**WHAT TO WORK ON:**
Among the entries below, find the line with "For every named target in this 1456×2553", then quote it and each following line up to and including the line with "NJOFTIMI I TENDERIT (122, 539)", and nothing else.

Excerpts from a dataset:
========================================

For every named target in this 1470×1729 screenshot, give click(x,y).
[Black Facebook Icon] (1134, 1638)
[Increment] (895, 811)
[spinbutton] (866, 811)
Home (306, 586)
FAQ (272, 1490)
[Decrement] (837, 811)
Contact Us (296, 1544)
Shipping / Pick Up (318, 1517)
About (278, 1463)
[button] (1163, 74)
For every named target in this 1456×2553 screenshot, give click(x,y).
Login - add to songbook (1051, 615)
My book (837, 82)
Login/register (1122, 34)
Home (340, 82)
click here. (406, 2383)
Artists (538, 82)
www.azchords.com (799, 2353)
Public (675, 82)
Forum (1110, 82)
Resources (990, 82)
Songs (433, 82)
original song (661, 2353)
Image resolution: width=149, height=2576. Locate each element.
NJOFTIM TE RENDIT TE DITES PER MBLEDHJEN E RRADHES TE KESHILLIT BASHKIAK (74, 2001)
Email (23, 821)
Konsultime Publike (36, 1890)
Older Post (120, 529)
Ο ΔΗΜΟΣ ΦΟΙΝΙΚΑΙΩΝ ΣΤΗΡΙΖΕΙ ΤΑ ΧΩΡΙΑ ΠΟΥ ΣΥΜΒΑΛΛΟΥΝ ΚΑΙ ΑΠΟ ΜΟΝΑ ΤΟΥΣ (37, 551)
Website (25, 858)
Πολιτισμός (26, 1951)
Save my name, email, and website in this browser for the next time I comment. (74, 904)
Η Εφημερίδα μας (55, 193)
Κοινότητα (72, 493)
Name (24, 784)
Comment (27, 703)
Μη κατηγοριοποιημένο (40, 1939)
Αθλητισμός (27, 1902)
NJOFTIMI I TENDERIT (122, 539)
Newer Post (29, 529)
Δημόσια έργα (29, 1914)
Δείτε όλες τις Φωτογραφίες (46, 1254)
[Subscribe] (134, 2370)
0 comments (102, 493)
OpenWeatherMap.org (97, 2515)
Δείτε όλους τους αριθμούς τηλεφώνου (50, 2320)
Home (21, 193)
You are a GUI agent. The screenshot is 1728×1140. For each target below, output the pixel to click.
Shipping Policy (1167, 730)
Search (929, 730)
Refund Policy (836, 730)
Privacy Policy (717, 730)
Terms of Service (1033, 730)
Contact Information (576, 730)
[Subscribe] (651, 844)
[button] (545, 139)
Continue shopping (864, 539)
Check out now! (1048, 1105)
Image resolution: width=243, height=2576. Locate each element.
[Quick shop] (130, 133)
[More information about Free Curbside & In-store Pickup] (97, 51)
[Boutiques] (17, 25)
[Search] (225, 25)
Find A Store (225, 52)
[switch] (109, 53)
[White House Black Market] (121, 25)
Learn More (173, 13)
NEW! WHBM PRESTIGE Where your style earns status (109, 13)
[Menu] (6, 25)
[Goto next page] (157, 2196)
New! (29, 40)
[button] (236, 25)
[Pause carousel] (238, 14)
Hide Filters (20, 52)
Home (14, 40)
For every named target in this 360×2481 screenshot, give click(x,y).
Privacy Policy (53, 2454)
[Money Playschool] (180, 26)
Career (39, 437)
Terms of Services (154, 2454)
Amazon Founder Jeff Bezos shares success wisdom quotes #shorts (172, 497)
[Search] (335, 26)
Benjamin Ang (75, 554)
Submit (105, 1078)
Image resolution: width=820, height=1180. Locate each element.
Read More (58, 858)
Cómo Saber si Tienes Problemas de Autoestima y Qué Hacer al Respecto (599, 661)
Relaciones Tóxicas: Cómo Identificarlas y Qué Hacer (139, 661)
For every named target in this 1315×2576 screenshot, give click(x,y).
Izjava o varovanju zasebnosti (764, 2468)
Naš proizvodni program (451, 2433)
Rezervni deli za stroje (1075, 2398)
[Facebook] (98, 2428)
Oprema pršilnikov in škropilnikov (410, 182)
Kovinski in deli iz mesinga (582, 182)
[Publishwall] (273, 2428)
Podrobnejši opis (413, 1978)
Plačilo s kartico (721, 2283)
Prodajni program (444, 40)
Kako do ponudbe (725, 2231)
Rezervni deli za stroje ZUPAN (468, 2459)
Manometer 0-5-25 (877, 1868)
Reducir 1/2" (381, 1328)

========================================

**WRITTEN ANSWER:**
For every named target in this 1456×2553 screenshot, give click(x,y).
Login - add to songbook (1051, 615)
My book (837, 82)
Login/register (1122, 34)
Home (340, 82)
click here. (406, 2383)
Artists (538, 82)
www.azchords.com (799, 2353)
Public (675, 82)
Forum (1110, 82)
Resources (990, 82)
Songs (433, 82)
original song (661, 2353)
Image resolution: width=149, height=2576. Locate each element.
NJOFTIM TE RENDIT TE DITES PER MBLEDHJEN E RRADHES TE KESHILLIT BASHKIAK (74, 2001)
Email (23, 821)
Konsultime Publike (36, 1890)
Older Post (120, 529)
Ο ΔΗΜΟΣ ΦΟΙΝΙΚΑΙΩΝ ΣΤΗΡΙΖΕΙ ΤΑ ΧΩΡΙΑ ΠΟΥ ΣΥΜΒΑΛΛΟΥΝ ΚΑΙ ΑΠΟ ΜΟΝΑ ΤΟΥΣ (37, 551)
Website (25, 858)
Πολιτισμός (26, 1951)
Save my name, email, and website in this browser for the next time I comment. (74, 904)
Η Εφημερίδα μας (55, 193)
Κοινότητα (72, 493)
Name (24, 784)
Comment (27, 703)
Μη κατηγοριοποιημένο (40, 1939)
Αθλητισμός (27, 1902)
NJOFTIMI I TENDERIT (122, 539)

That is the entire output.